Two disturbing pieces from this week’s Sunday Times:

Frank Rich on how easily the Abu Ghraib atrocities have vanished from our TV screens, and

Andrew Sullivan‘s review of two books on the scandal.

Both are worth reading, but Sullivan’s piece is especially wrenching. It’s a review, but less of the two books in question than of U.S. policy on torture — and Sullivan’s own vocal support for the war. He’s reluctant to claim, as some have, that Bush and Rumsfeld were knowingly complicit in the torture that took place at Abu Ghraib (and elsewhere). But far from leaving Bush off the hook,

… decisions made by the president himself and the secretary of defense contributed to confusion, vagueness and disarray, which, in turn, led directly to abuse and torture…. And the damage done was intensified by President Bush’s refusal to discipline those who helped make this happen. A president who truly recognized the moral and strategic calamity of this failure would have fired everyone responsible. But the vice president’s response to criticism of the defense secretary in the wake of Abu Ghraib was to say, ”Get off his back.” In fact, those with real responsibility for the disaster were rewarded.

Further on, he wonders about his own culpability:

Did those of us who fought so passionately for a ruthless war against terrorists give an unwitting green light to these abuses? Were we na?Øve in believing that characterizing complex conflicts from Afghanistan to Iraq as a single simple war against ”evil” might not filter down and lead to decisions that could dehumanize the enemy and lead to abuse? Did our conviction of our own rightness in this struggle make it hard for us to acknowledge when that good cause had become endangered? I fear the answer to each of these questions is yes.
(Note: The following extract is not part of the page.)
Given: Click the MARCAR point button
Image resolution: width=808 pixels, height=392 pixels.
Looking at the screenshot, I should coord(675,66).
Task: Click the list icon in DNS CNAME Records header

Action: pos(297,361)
And finally, that of the American political system:

Perhaps the saddest evidence of our communal denial in this respect was the election campaign. The fact that American soldiers were guilty of torturing inmates to death barely came up. It went unmentioned in every one of the three presidential debates. John F. Kerry, the ”heroic” protester of Vietnam, ducked the issue out of what? Fear? Ignorance? Or a belief that the American public ultimately did not care, that the consequences of seeming to criticize the conduct of troops would be more of an electoral liability than holding a president accountable for enabling the torture of innocents? I fear it was the last of these. Worse, I fear he may have been right.
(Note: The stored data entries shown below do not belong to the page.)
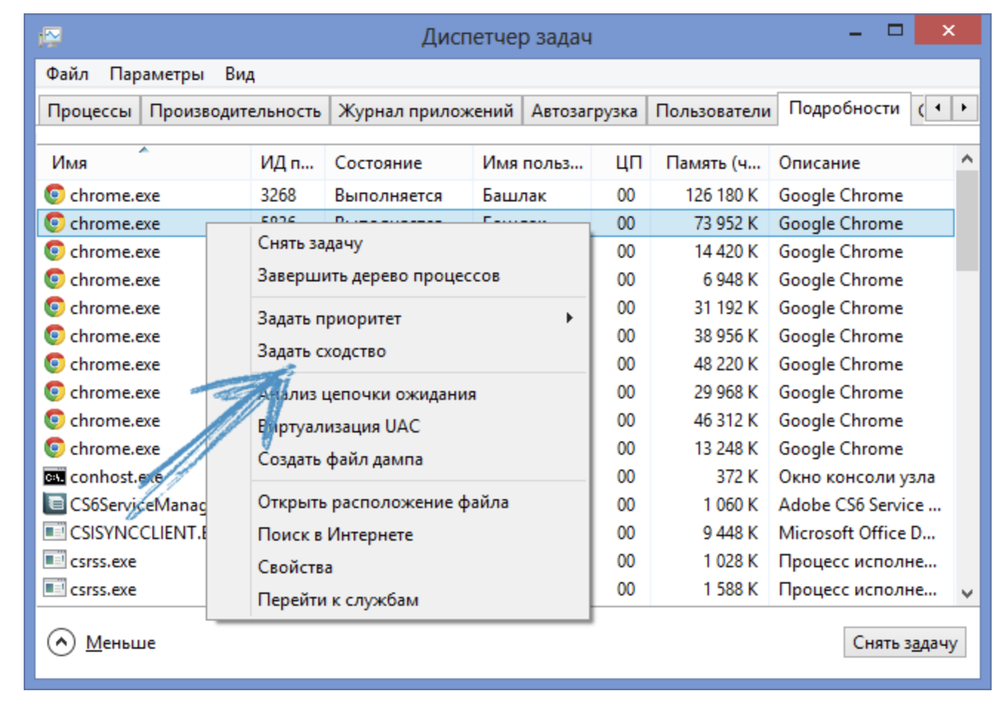Open the Автозагрузка tab
1002x708 pixels.
point(583,111)
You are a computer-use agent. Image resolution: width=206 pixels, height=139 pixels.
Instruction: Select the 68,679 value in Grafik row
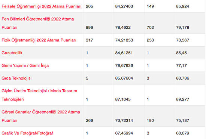(x=183, y=133)
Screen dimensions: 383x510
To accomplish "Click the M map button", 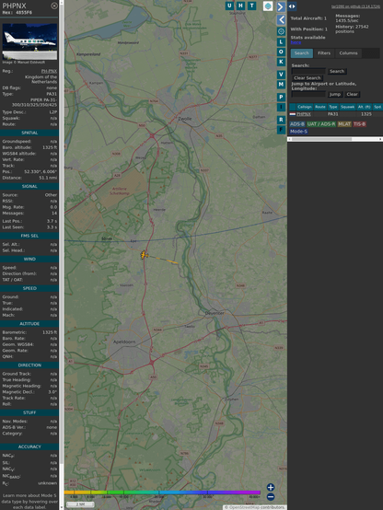I will tap(281, 85).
These two articles cap off a week where we learned the Pentagon is considering the chillingly-named “Salvador option” — a throwback to the early 1980s, when the Reagan administration covertly funded right-wing death squads in El Salvador to crush a left-wing insurgency. The targets weren’t just military; dissidents, political opponents and civilians were abducted, tortured or assassinated in a campaign of terror.

The idea would be to transplant the tactic a few thousand miles east, funding similar paramilitary groups in Iraq to bring the same kind of terror to the country’s Sunni population:

One military source involved in the Pentagon debate… suggests that new offensive operations are needed that would create a fear of aiding the insurgency. “The Sunni population is paying no price for the support it is giving to the terrorists,” he said. “From their point of view, it is cost-free. We have to change that equation.”

Arguably, “Salvador option” is the wrong term for this kind of hideous idea. Cast your mind back fifteen years earlier to Vietnam in the late 1960s, when the U.S. launched the Phoenix Program — a campaign that targeted noncombatants supporting the Viet Cong. Entire villages were rounded up and interrogated, with torture and killings among the accepted tactics.

Nearly forty years later, those methods are again on the table. And so the question must haunt any of the war’s conscientious supporters: in conjuring these horrors once more, will the Bush administration have defeated Saddam’s legacy, or replicated it?